■ Supplied records:
╔══
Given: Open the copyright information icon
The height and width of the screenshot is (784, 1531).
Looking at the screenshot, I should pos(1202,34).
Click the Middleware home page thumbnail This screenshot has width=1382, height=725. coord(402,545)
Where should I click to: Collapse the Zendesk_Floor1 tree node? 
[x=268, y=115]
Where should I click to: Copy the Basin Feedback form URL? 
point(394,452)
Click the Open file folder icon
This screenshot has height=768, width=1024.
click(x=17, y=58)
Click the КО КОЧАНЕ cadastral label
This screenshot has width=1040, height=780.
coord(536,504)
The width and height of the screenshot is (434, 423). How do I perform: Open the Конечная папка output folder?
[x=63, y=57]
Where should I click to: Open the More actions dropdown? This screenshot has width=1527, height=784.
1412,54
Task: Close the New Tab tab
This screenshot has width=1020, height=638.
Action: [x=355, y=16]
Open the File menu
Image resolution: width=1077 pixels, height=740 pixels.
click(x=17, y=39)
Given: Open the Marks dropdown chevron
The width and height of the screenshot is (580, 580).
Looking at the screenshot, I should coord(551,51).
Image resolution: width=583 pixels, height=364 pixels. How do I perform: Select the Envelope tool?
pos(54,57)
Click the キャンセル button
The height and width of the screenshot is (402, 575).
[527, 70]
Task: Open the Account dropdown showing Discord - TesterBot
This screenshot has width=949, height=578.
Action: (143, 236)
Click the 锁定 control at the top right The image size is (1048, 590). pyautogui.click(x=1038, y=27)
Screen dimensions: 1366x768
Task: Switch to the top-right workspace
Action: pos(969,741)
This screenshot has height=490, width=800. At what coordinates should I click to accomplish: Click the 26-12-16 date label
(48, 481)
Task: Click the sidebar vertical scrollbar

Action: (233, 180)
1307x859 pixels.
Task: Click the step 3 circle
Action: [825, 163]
╚══
■ Activity: Output each entry exactly as written, leaving none out.

■ Solved problem:
Given: Open the copyright information icon
The height and width of the screenshot is (784, 1531).
Looking at the screenshot, I should pos(1202,34).
Click the Middleware home page thumbnail This screenshot has width=1382, height=725. coord(402,545)
Where should I click to: Collapse the Zendesk_Floor1 tree node? 
[x=268, y=115]
Where should I click to: Copy the Basin Feedback form URL? 
point(394,452)
Click the Open file folder icon
This screenshot has height=768, width=1024.
click(x=17, y=58)
Click the КО КОЧАНЕ cadastral label
This screenshot has width=1040, height=780.
coord(536,504)
The width and height of the screenshot is (434, 423). How do I perform: Open the Конечная папка output folder?
[x=63, y=57]
Where should I click to: Open the More actions dropdown? This screenshot has width=1527, height=784.
1412,54
Task: Close the New Tab tab
This screenshot has width=1020, height=638.
Action: [x=355, y=16]
Open the File menu
Image resolution: width=1077 pixels, height=740 pixels.
click(x=17, y=39)
Given: Open the Marks dropdown chevron
The width and height of the screenshot is (580, 580).
Looking at the screenshot, I should coord(551,51).
Image resolution: width=583 pixels, height=364 pixels. How do I perform: Select the Envelope tool?
pos(54,57)
Click the キャンセル button
The height and width of the screenshot is (402, 575).
[527, 70]
Task: Open the Account dropdown showing Discord - TesterBot
This screenshot has width=949, height=578.
Action: (143, 236)
Click the 锁定 control at the top right The image size is (1048, 590). pyautogui.click(x=1038, y=27)
Screen dimensions: 1366x768
Task: Switch to the top-right workspace
Action: pos(969,741)
This screenshot has height=490, width=800. At what coordinates should I click to accomplish: Click the 26-12-16 date label
(48, 481)
Task: Click the sidebar vertical scrollbar

Action: (233, 180)
1307x859 pixels.
Task: Click the step 3 circle
Action: [825, 163]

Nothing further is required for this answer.